もはや、貞淑であろうとする人妻ではない。ただの雌になった和代は「いや、もう、ダメ……」と武さんを抱き締め、「和代さん、そうだよ、そう、そう」と柔らかく腰を動かす武さんを受け入れていた。

「ねえ、いつまで見ているの?」
「え、あ、いや、ああ、そ、そうだね」
小百合を組み敷いた山田憲治さんは枕元からコンドームを取り出した。

その間にも、武さんの腰の動きは速さが増し、和代の喘ぎは「あっ、あっ、あっ……」と大きくなり、武さんが腰の動きを速めると、「ああっ、あっ、あっ、あっ、うっ、うっ、うっ、ああっ、あ、あああ……」と体が反り返ってきた。
いよいよ、クライマックスだ。

「あ、いや、あ、あ、い、い、逝っ、逝っちゃう……」と首を激しく振る和代、武さんも「か、和代さん……」と顔に余裕が無くなってきた。そして、「あ、あ、あっ、あっ……」と和代がしがみつくと、「うっ!うっ!うっ!……」と武さんは腰を激しく打ちつけていた。

抜け出せない性の蟻地獄

「ねえ、時間はあるの?」
洗濯物を畳んでいると、電話が架かってくる。学校に行っている筈なのに、「バイブを使うなら、カーテンを閉めた方がいいわよ」とまるで覗いているかのようなことまで言ってくる。それだけではない。

「フルバックのパンティばかりじゃ、ご主人、飽きちゃうでしょう。ピンクのTバック、頼んでおいたから、今日にも届くはずだから、穿いてあげたら?」なんて、勝手に通販を申し込んだりする。

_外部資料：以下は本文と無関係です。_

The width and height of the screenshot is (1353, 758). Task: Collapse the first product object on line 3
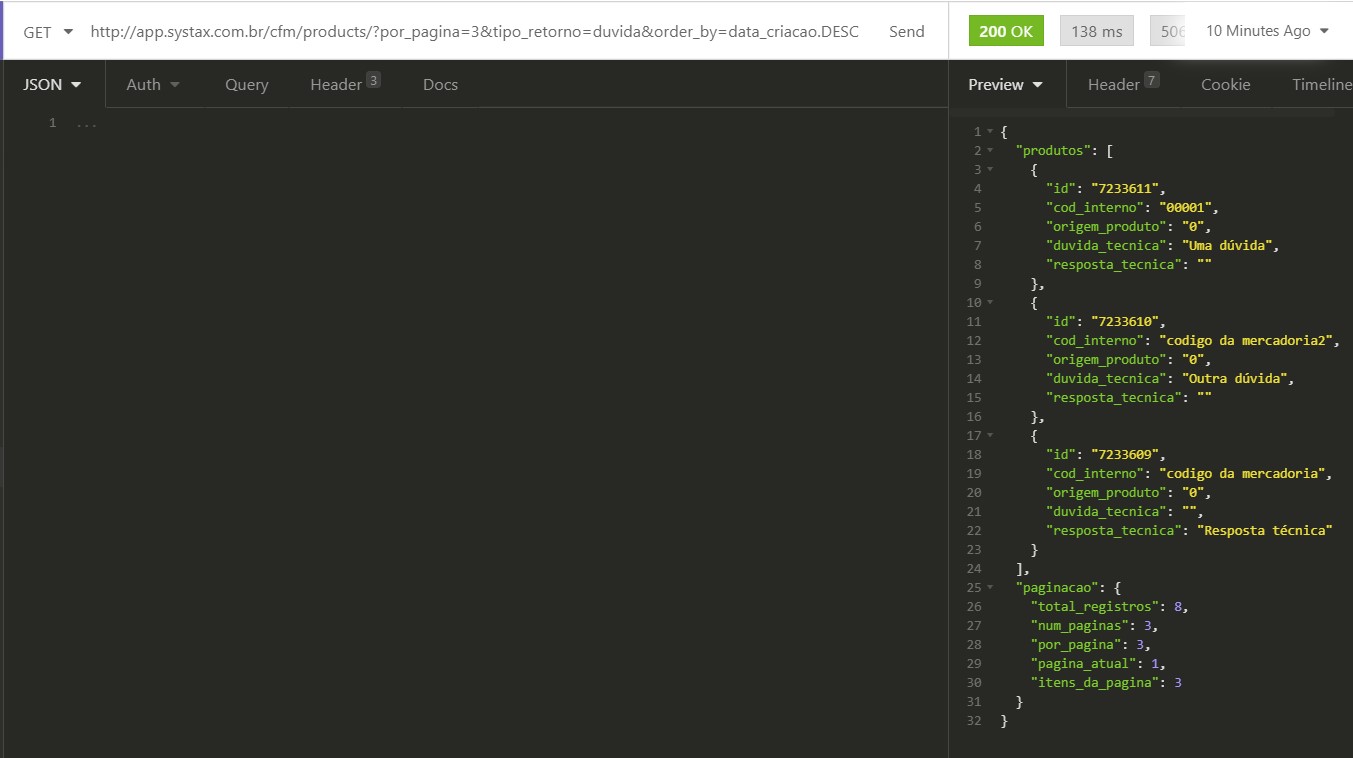click(x=990, y=170)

そして、「明日は小山さんのところでパーティだから」と、あのスワップパーティに誘ってくる。
断ればいいじゃないかと他人は言うかも知れないが、「どう、ご主人も一緒に?」なんて脅しも忘れない。

武さん、小山さん、それに山田憲治さんに抱かれたことは言うまでもないが、最近は幹夫までも小百合は誘い込み、「和代さんは人気があるから」等と言う。

勿論、和代に罪悪感はあるが、強く抱き締めるだけの泰三とは違い、武さんも小山さんも頭がおかしくなる程に舐めてくれるから、その味わいが忘れられなくなってしまった。山田憲治さんとの場合は、奥様の洋子さんがじっと睨む、あの嫉妬に満ちた目を見ると、勝ち誇ったような感じがして、これも止められなくなってしまった。

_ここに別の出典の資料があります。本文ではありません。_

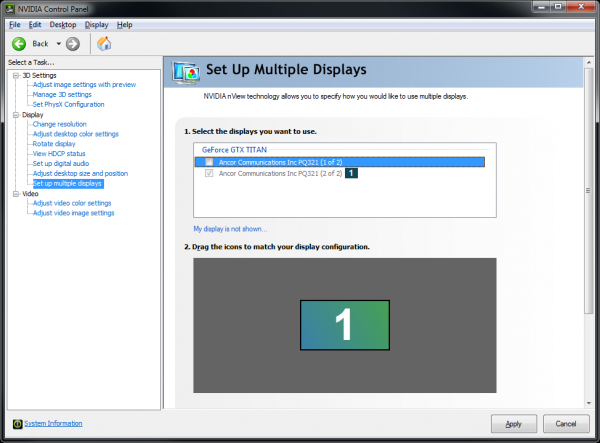Open the Help menu

tap(124, 24)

幹夫は、和代がリードできるから、内緒だけど本気になれる。
いつかは泰三にもバレてしまうかも知れない。そうなったらどうなるか?考えたら怖くなる。

でも、体が疼いて、「お姉さん、行こう」と誘われると、「何だよ、また外飯か?」と泰三は不愉快そうな顔をするが、「ごめんなさい、断れないの」と和代は家を出る。
木村夫妻は困ったお隣だが、和代は「性の蟻地獄」から抜け出せなくなっていた。